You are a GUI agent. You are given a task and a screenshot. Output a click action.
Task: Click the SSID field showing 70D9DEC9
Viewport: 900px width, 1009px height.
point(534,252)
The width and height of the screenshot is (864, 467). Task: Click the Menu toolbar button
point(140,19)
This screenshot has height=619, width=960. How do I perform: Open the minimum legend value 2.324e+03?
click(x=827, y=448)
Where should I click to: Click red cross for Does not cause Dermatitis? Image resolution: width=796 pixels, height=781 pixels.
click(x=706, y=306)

--

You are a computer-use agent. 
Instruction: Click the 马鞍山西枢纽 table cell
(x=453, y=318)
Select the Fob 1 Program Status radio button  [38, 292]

--

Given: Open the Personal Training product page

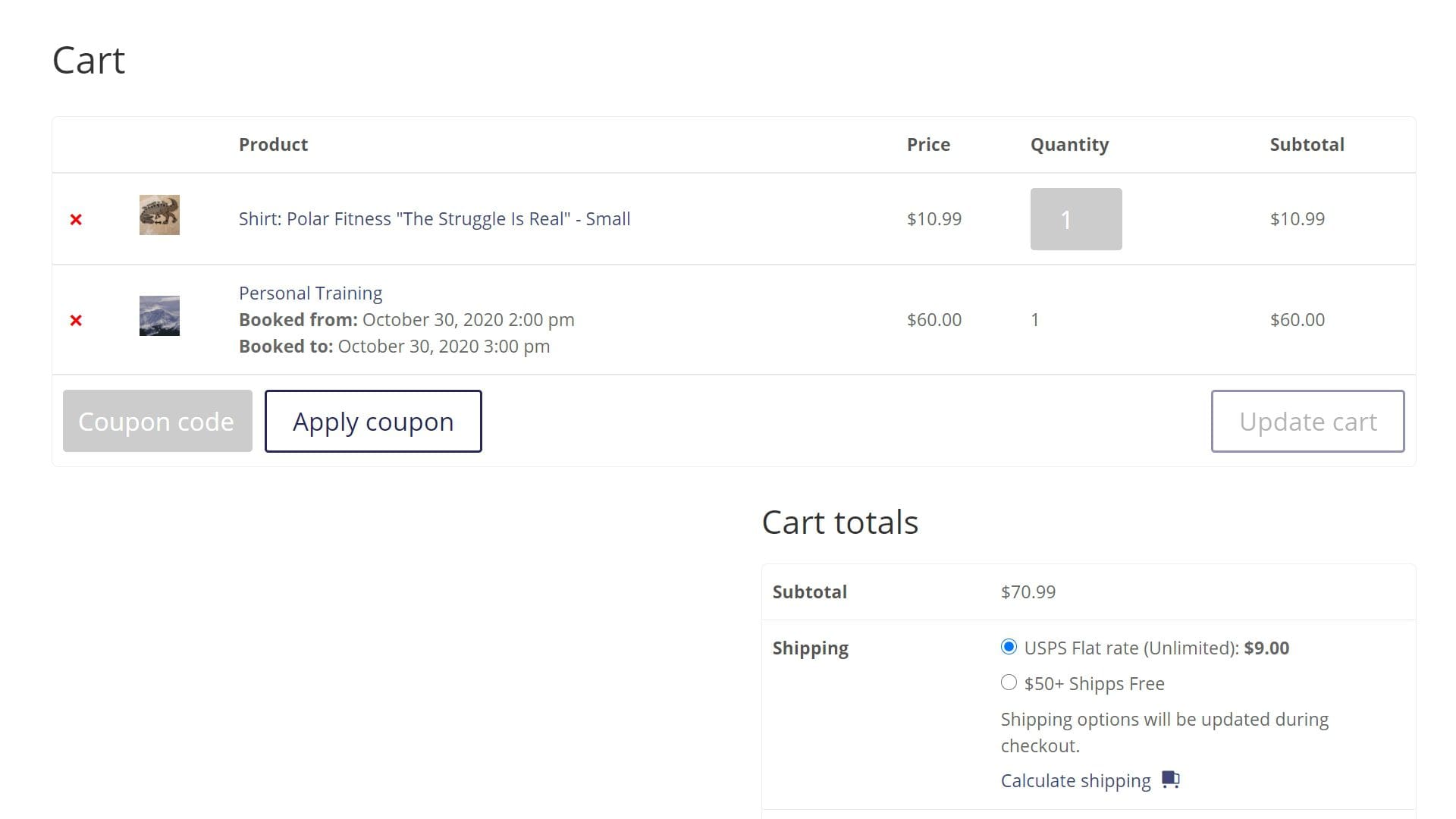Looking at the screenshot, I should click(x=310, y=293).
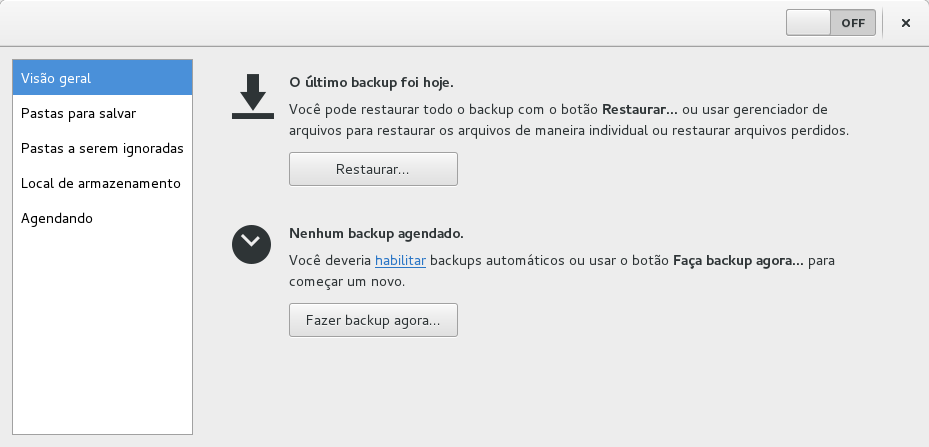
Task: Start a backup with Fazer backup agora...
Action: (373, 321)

> **Exercise brief**
If a line of the listing above holds the string "agent", copy it.

> **Task answer**
You are a GUI agent. You are given a task and a screenshot. Output a click action.
You are a computer-use agent. 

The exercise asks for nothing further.